(Records supplied)

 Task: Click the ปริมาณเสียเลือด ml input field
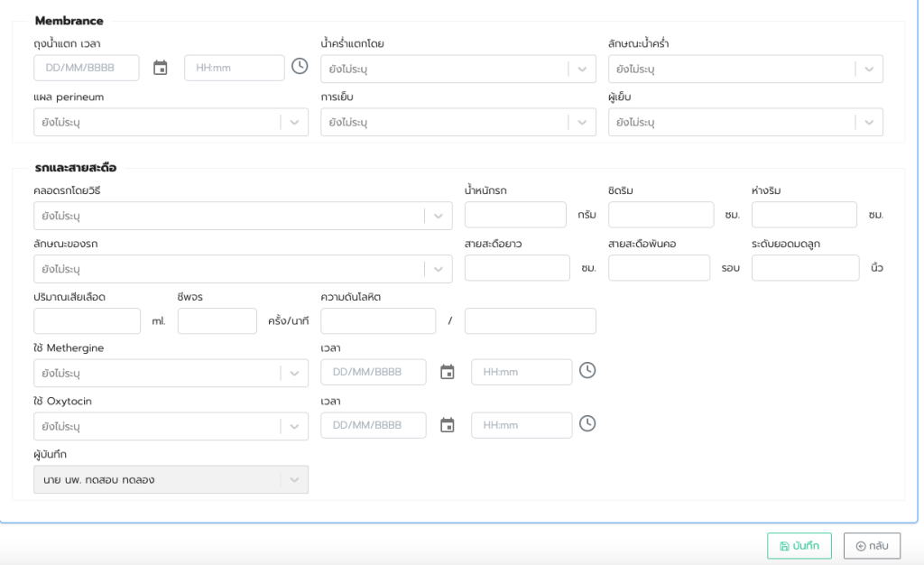coord(87,321)
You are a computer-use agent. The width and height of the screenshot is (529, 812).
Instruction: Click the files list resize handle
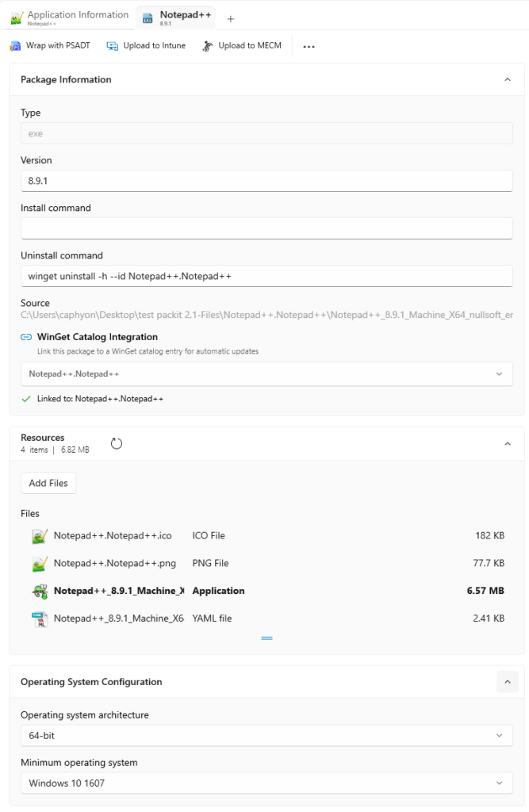pos(266,638)
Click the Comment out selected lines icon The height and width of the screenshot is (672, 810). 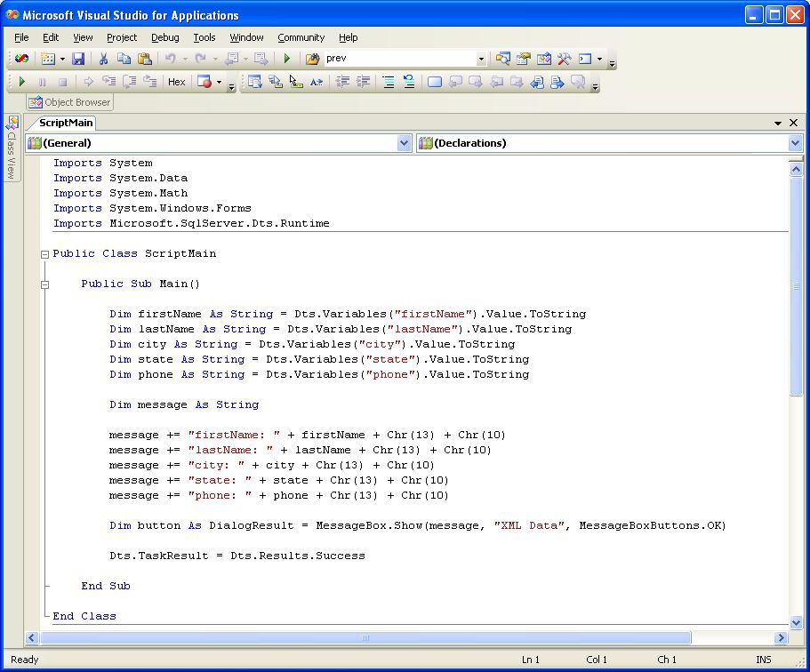(389, 82)
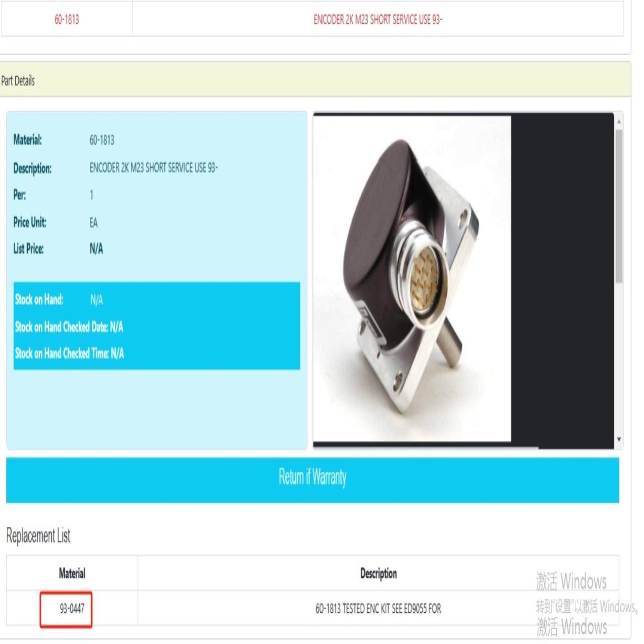Click the image viewer vertical scrollbar thumb

coord(619,206)
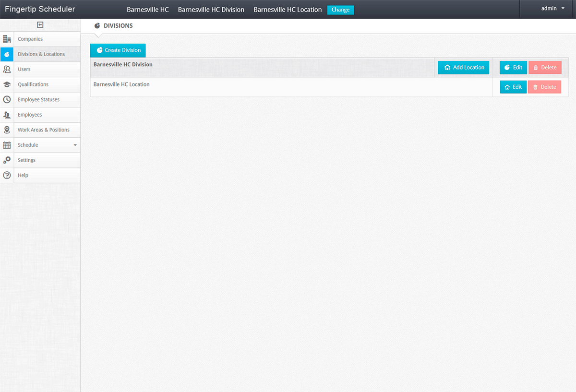Screen dimensions: 576x392
Task: Select Barnesville HC Division in the header
Action: 211,9
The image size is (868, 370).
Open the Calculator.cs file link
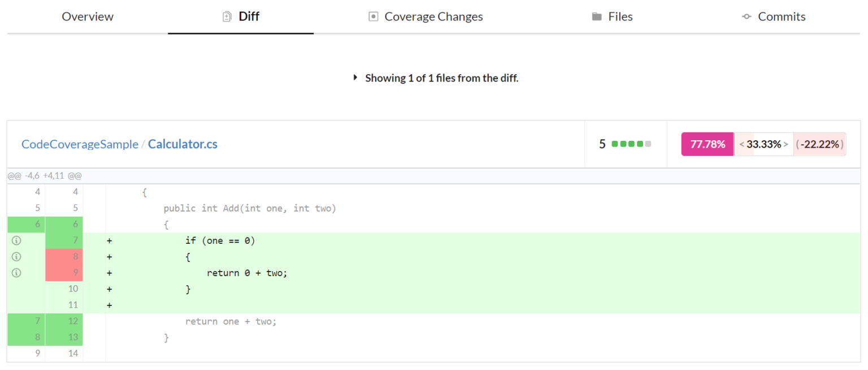click(x=183, y=144)
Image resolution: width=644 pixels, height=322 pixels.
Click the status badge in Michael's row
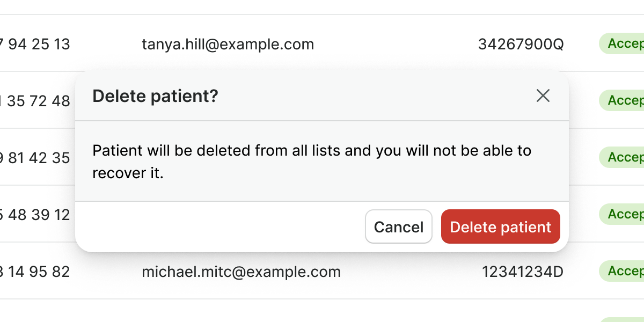[623, 272]
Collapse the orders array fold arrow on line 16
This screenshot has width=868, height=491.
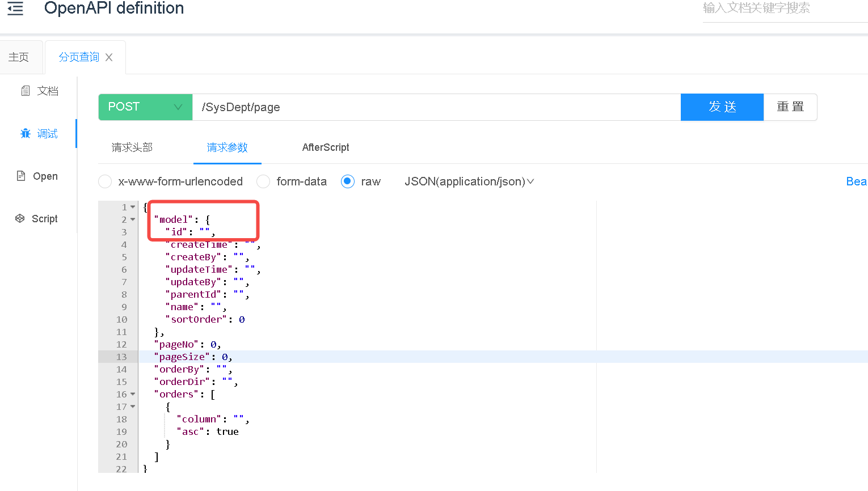[133, 394]
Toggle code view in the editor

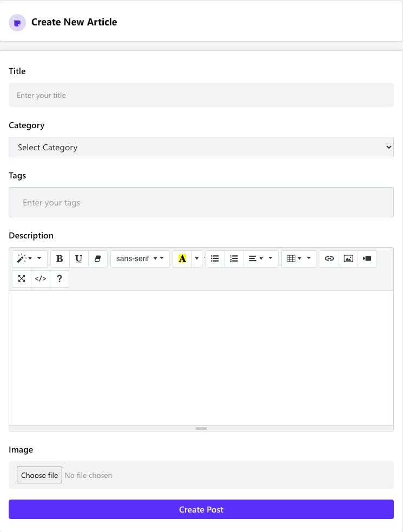pyautogui.click(x=41, y=279)
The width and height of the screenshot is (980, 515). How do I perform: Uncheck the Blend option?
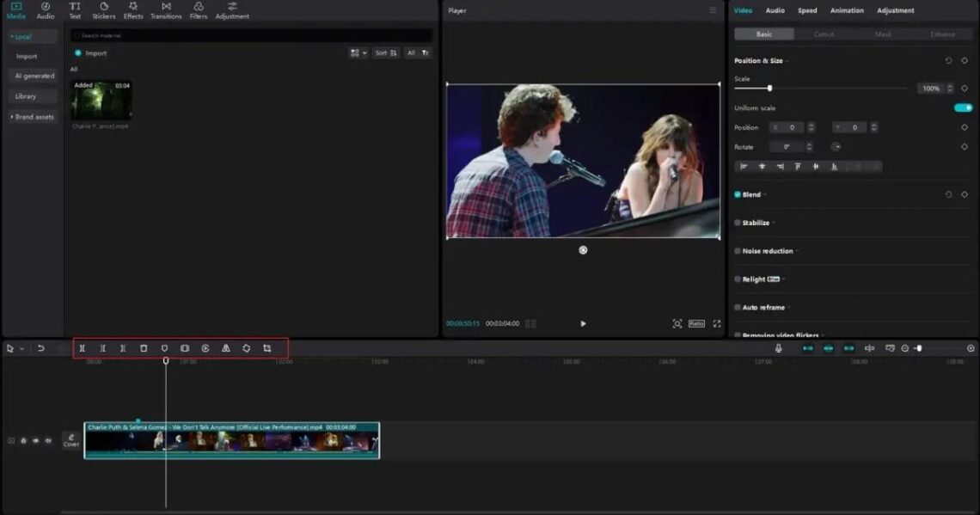(737, 193)
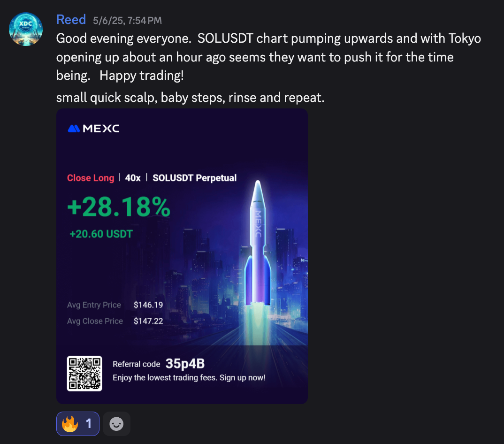Toggle the fire emoji reaction
This screenshot has width=504, height=444.
78,424
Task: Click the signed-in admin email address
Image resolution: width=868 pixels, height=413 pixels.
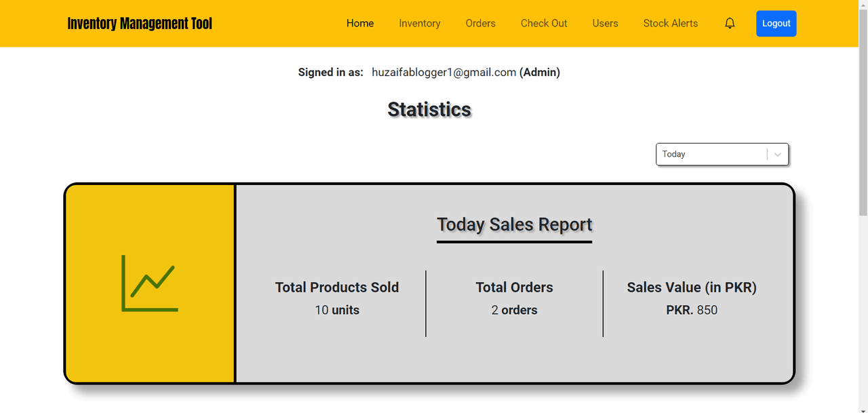Action: click(444, 73)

(End Records supplied)

• **About this task**
Write out an exact copy of the lines beginning at the line that contains "Open the Calculator.cs file link" and ending at the last line of the listing. Exclude pictures.

• **Result below**
Open the Calculator.cs file link
click(x=183, y=144)
Image resolution: width=644 pixels, height=322 pixels.
Click the status badge in Michael's row
[623, 272]
Collapse the orders array fold arrow on line 16
This screenshot has width=868, height=491.
[133, 394]
Toggle code view in the editor

pyautogui.click(x=41, y=279)
The width and height of the screenshot is (980, 515). How do I perform: Uncheck the Blend option?
(737, 193)
Toggle the fire emoji reaction
This screenshot has width=504, height=444.
78,424
Task: Click the signed-in admin email address
Image resolution: width=868 pixels, height=413 pixels.
Action: click(444, 73)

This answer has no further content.